The IEA released its monthly report, adding 100 MBPD to its 2021 global oil demand forecast. However, they added there was "more than enough oil in tanks and under the ground to keep global oil markets adequately supplied" The prospect of stronger demand and continued OPEC+ production restraints point to a sharp decline in inventories during the second half of the year, the IEA said. The call on OPEC oil will rise to 27.3 MMBPD from 20.8 MMBPD in 2020. The Non-OPEC supply increase for 2021 was revised down by 130 MBPD to +700 MBPD. The report also said that the outlook for the refining sector was grim despite a modest rise in oil demand as chronic overcapacity is likely to persist.The IEA sees the need to shut 6 MMBPD of refinery capacity to return to normal. Jet fuel demand will surpass 2019 levels of 7.9 MMBPD only in 2024.(WSJ/Platts)
One part of the IEA report that seemed shocking was their pronouncement that gasoline demand may have already peaked as efficiency gains and the shift to electric vehicles offsets mobility growth in emerging and developing economies. (Platts)
"Crude oil fell as the market frets over the uneven global recovery in demand.
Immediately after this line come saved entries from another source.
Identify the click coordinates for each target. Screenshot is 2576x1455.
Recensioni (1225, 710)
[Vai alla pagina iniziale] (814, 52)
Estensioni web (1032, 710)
Concerns that demand could fall further have been rising as Europe's health ministers suspend the rollout of AstraZeneca vaccine amid health concerns, as per a quote from an anayst in Platts reporting.
"Word on the street is that China is buying close to 1 MMBPD of sanctioned Iranian crude at discounted prices, displacing oil from its usual suppliers and complicating OPEC+ efforts to tighten supply and accelerate the draw-down global inventories,” Platts quoted a source as saying.
Indian state refiners are planning to cut oil imports from Saudi Arabia by about a quarter in May, in an escalating stand-off with Riyadh following OPEC's decision to ignore calls from New Delhi to help the global economy with higher supply. (Reuters)
API Forecast Actual
Crude Oil +0.4/+1.4 -1.05
Gasoline -1.4/-2.5 -0.926
Distillate -0.9/-1.6 +0.904
Runs +5.0/+5.1% n/av
Cushing n/av -0.246
Today is the last trading day for the April WTI options.
Technicals
Energies are on the defensive with RB and ULSD breaking support. Their momentum points lower.
RB Support at 2.0750-70 has been broken. Support is now seen at 2.0314-38. Resistance lies at 2.0860-80. The overnight high is 2.1038.
ULSD has support at 1.8885. Support at 1.9100 has been broken. Resistance lies at 1.9360-65. The high is 1.9439.
Support for WTI at 6380-82 is beng tested. Below this support lies at 6313. Resistance comes in at the double top from yesterday/today at 6534-43.
Natural Gas
NG futures have retreated this morning on a bearish weather outlook. (NGI)
Platts survey is calling for this week's NG storage number to show a draw of 17 BCF. This is better than last year's -15 BCF, but well below the 5-year average draw for the week of 59 BCF.
Platts reports that LNG tanker rates hit an all time low this month, which should keep U.S. Gulf Coast LNG exports strong this spring. Thus, US Gulf Coast LNG netbacks from the TTF have improved by around 50 cents/MMBTU, while the comparable netback from the JKM has now improved by around $1/MMBTU. The netbacks have favored deliveries to the TTF in April, which has likely led to US spot cargoes reorienting back to Europe. Unless Asia sends a clear price signal that it needs more LNG, forward netbacks still indicate that the TTF retains a roughly 33 cent/MMBTU premium compared with the JKM for a USGC loaded cargo in April. LNG may continue to target Europe for the next two months.
Technically, NG has a triple top from the past 3 sessions at 2.561-66. There is a gap to fill above that to 2.584. Yesterday's rally looks like it was due to short covering, as preliminary data from the CME shows a large drop in open interest in the April contract month. Support for NG lies at 2478-79, then at 2.454-48. Momentum is trying to stay positive.